SUPPLIED MATERIAL:
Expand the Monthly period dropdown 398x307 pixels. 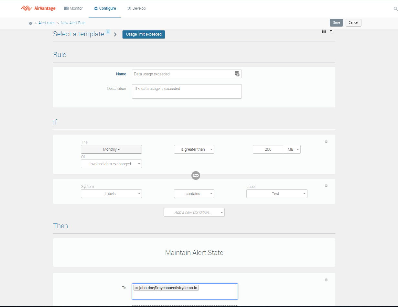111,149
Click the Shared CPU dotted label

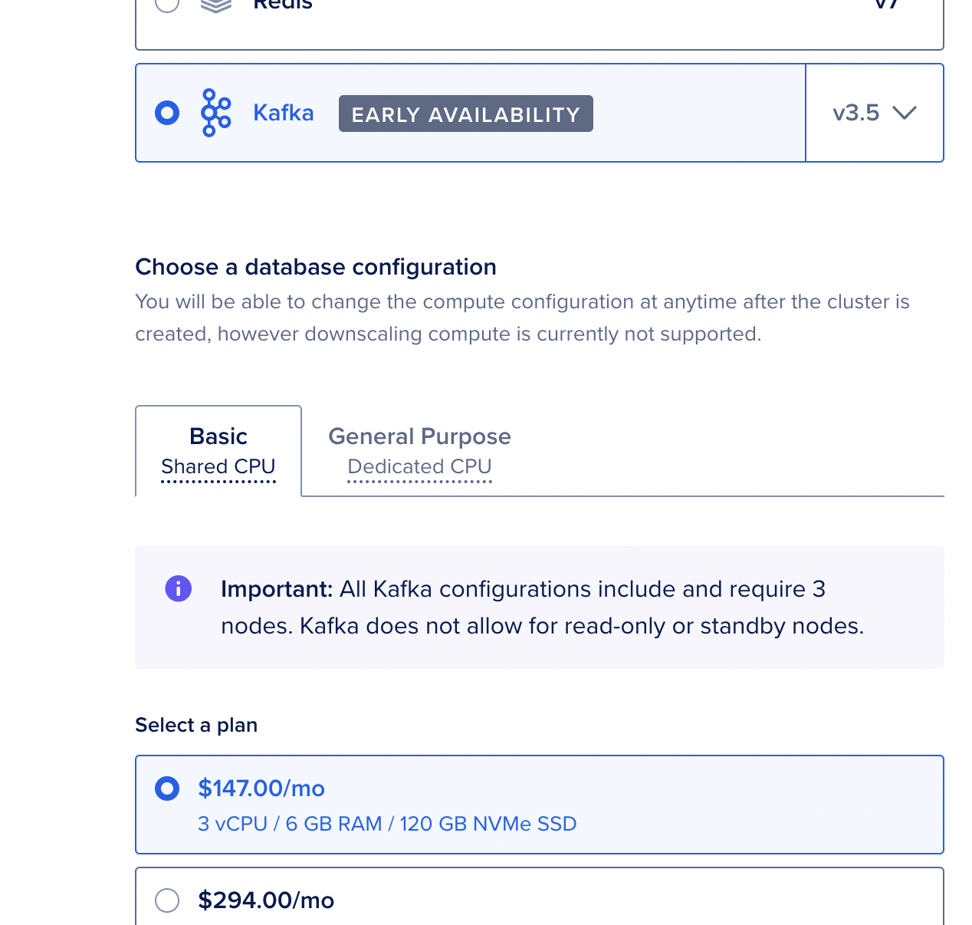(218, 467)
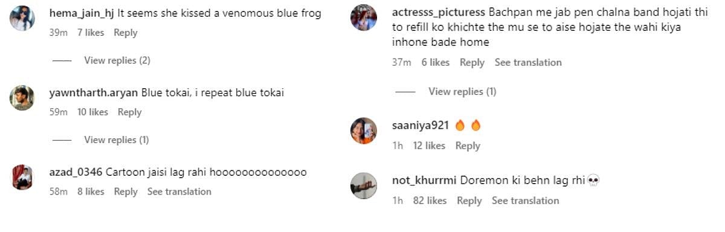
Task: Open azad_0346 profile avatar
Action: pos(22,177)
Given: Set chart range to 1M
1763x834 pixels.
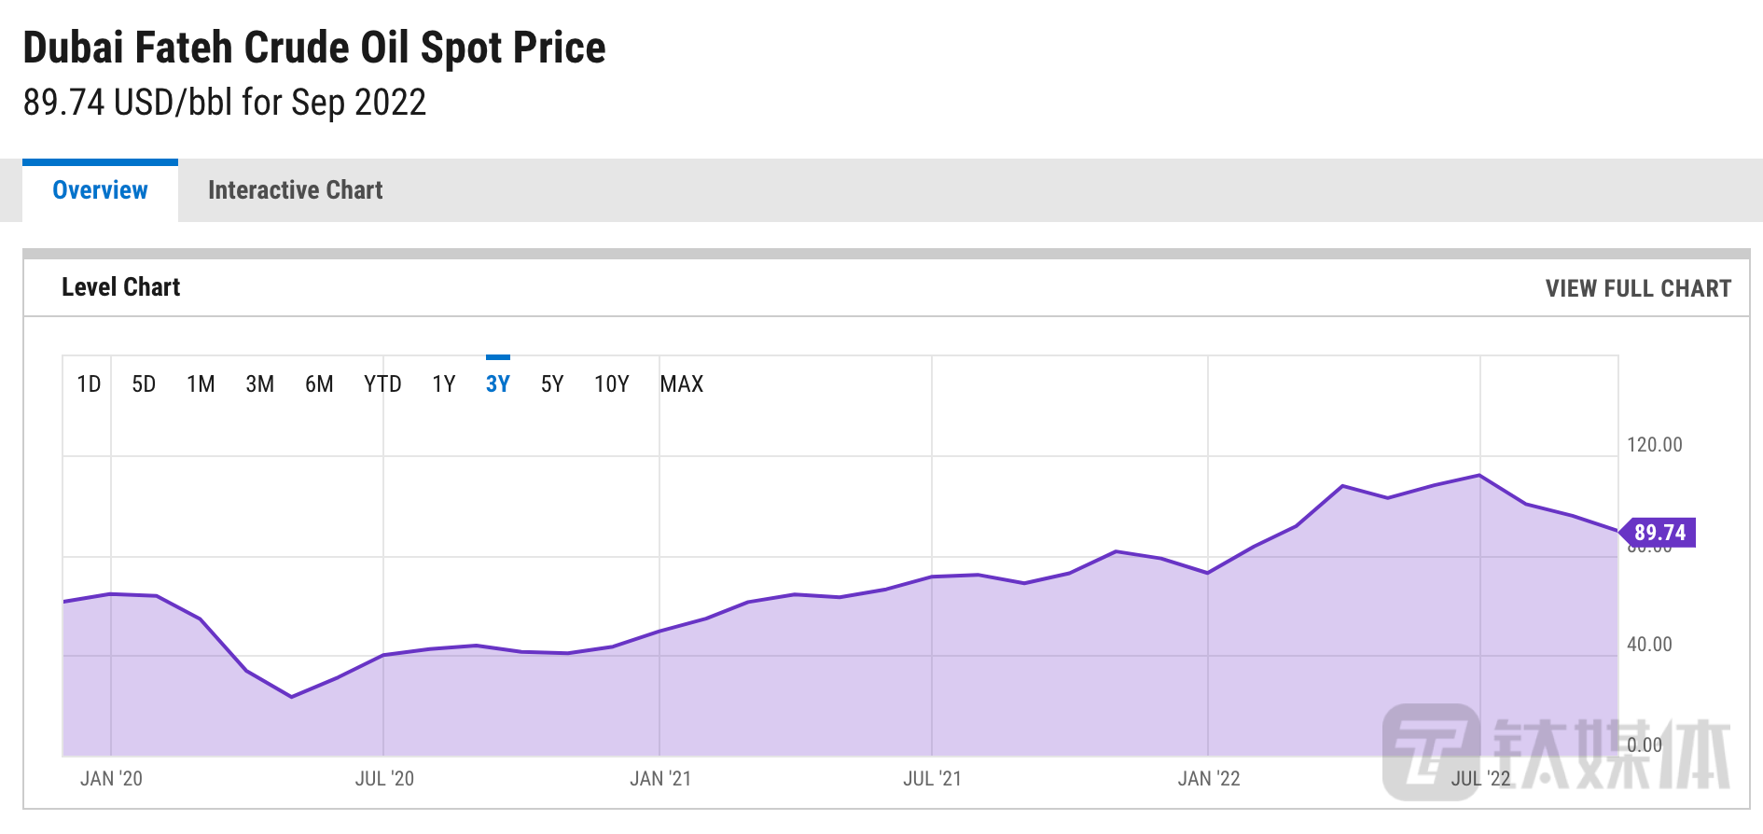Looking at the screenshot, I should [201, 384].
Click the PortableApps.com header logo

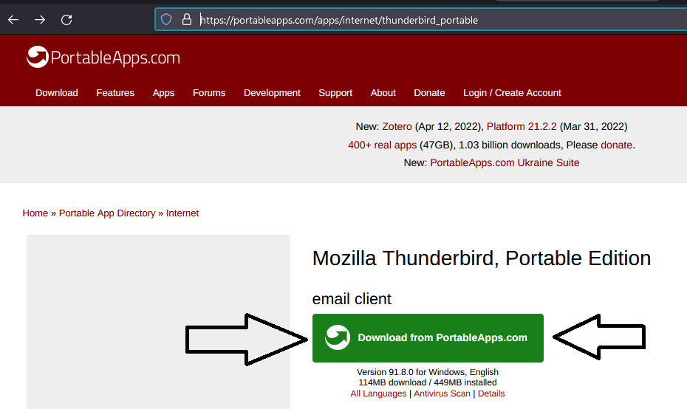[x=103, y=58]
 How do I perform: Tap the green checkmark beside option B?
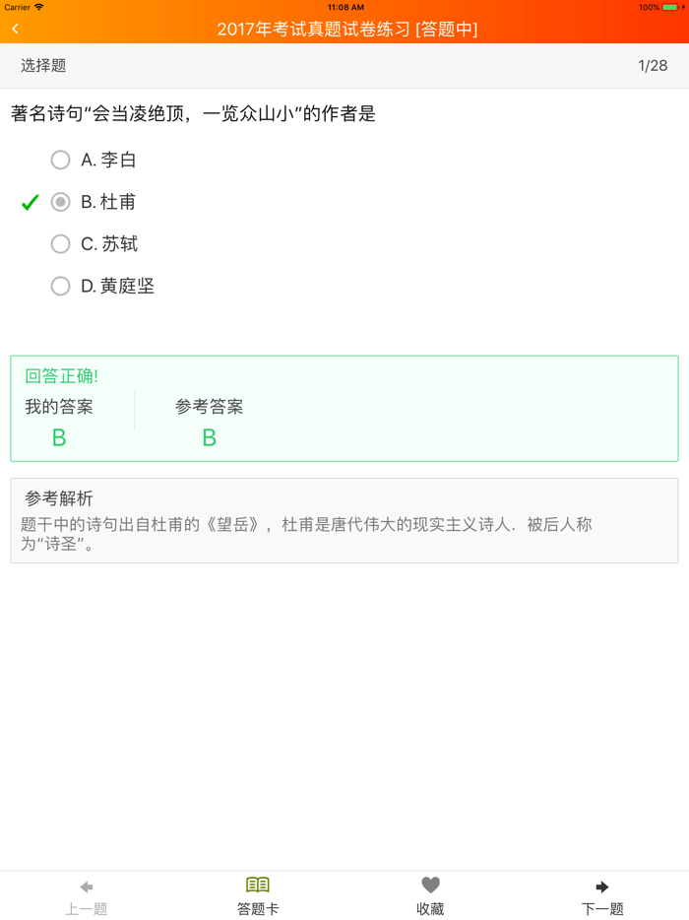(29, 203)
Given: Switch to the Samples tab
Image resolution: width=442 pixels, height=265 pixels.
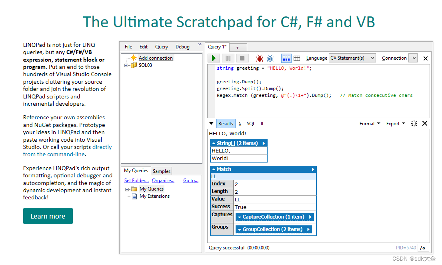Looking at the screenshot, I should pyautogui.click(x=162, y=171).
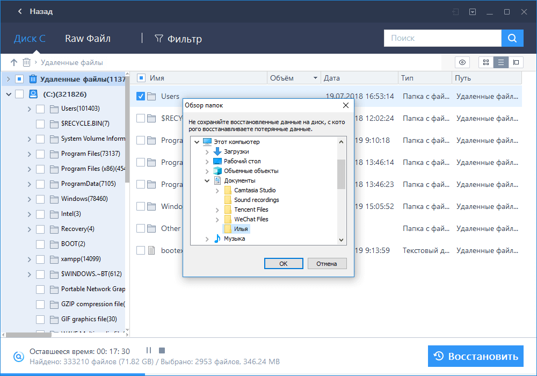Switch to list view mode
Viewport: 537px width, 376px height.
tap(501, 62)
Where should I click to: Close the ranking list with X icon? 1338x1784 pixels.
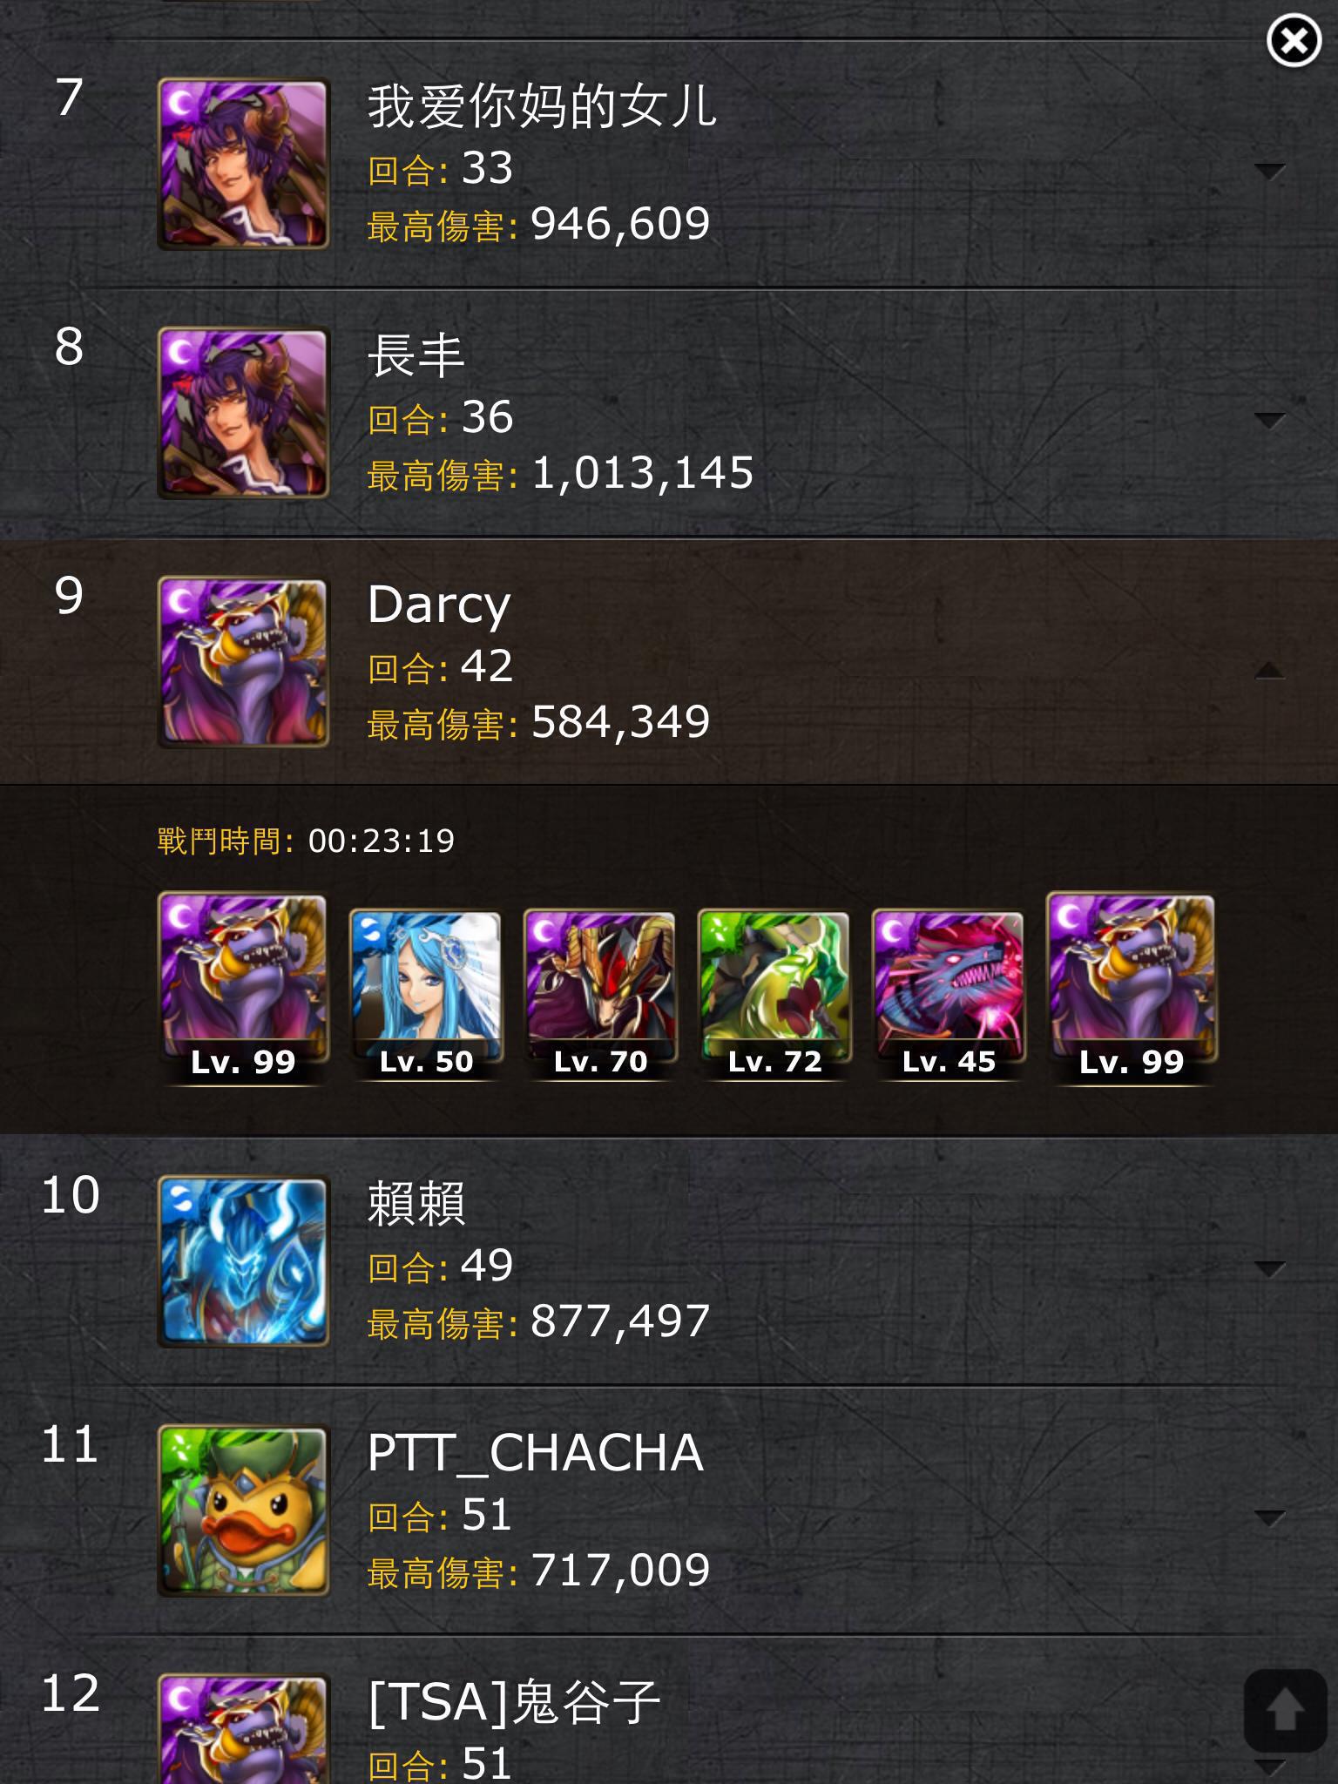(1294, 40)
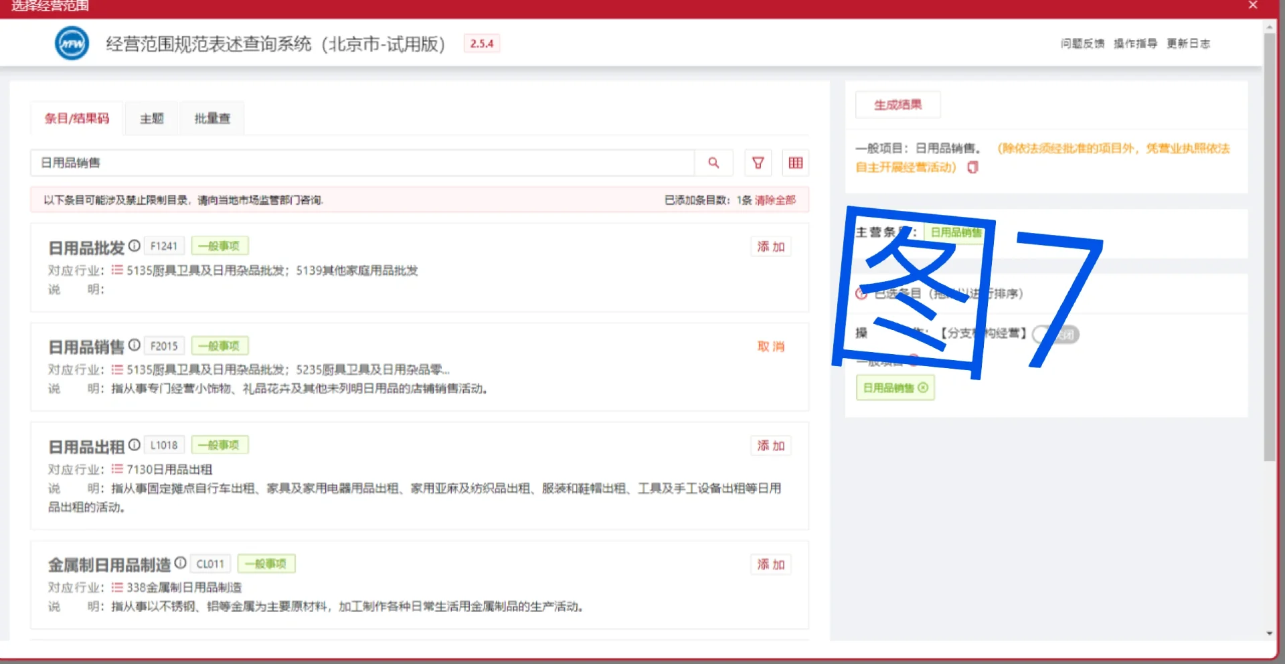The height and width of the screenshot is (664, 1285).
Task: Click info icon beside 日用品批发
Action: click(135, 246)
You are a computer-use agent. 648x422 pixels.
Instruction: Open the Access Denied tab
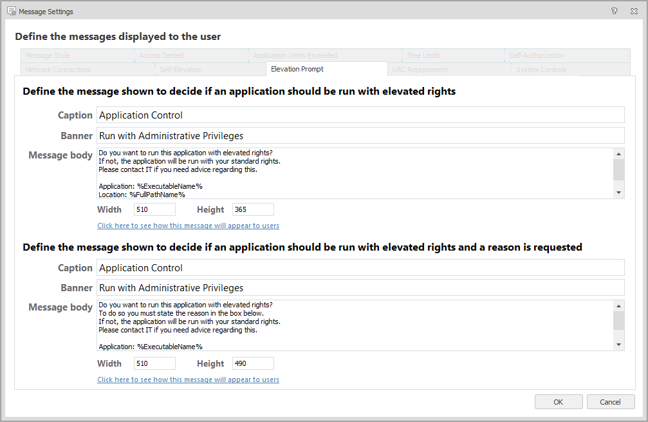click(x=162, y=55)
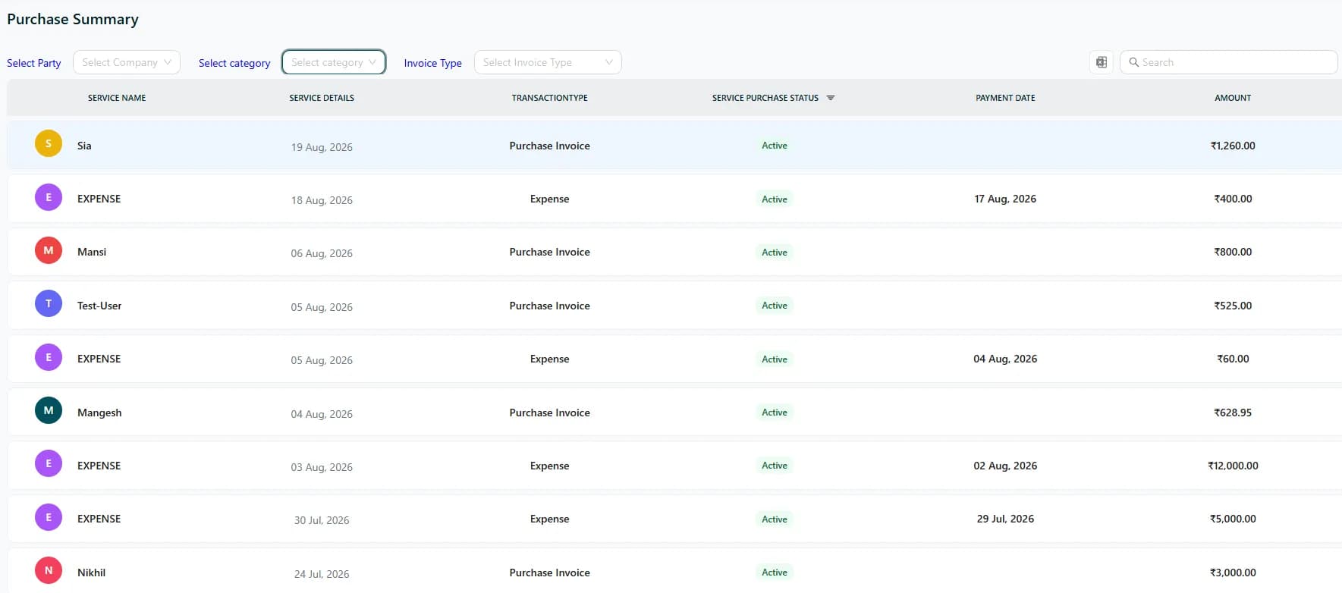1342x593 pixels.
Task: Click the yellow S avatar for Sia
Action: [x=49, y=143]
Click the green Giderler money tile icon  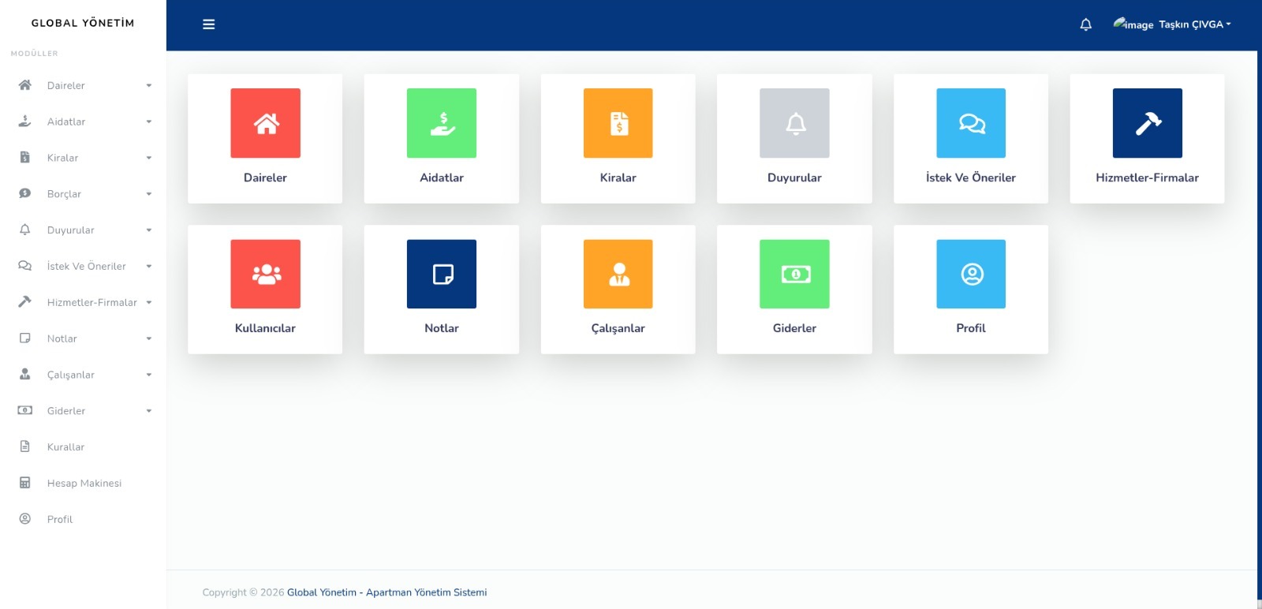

WHAT THE EXERCISE ASKS: What the answer needs is every line from the one containing "Where should I" through the final line of the data above, copied exactly, without pictures.

RESPONSE TO THIS TASK:
Where should I click to: Close the ranking list with X icon? 1338x1784 pixels.
(1294, 40)
The height and width of the screenshot is (664, 1285).
Task: Click info icon beside 日用品批发
Action: click(135, 246)
You are a computer-use agent. 648x422 pixels.
Instruction: Open the Access Denied tab
click(x=162, y=55)
1342x593 pixels.
Task: Click the yellow S avatar for Sia
Action: [x=49, y=143]
Click the green Giderler money tile icon  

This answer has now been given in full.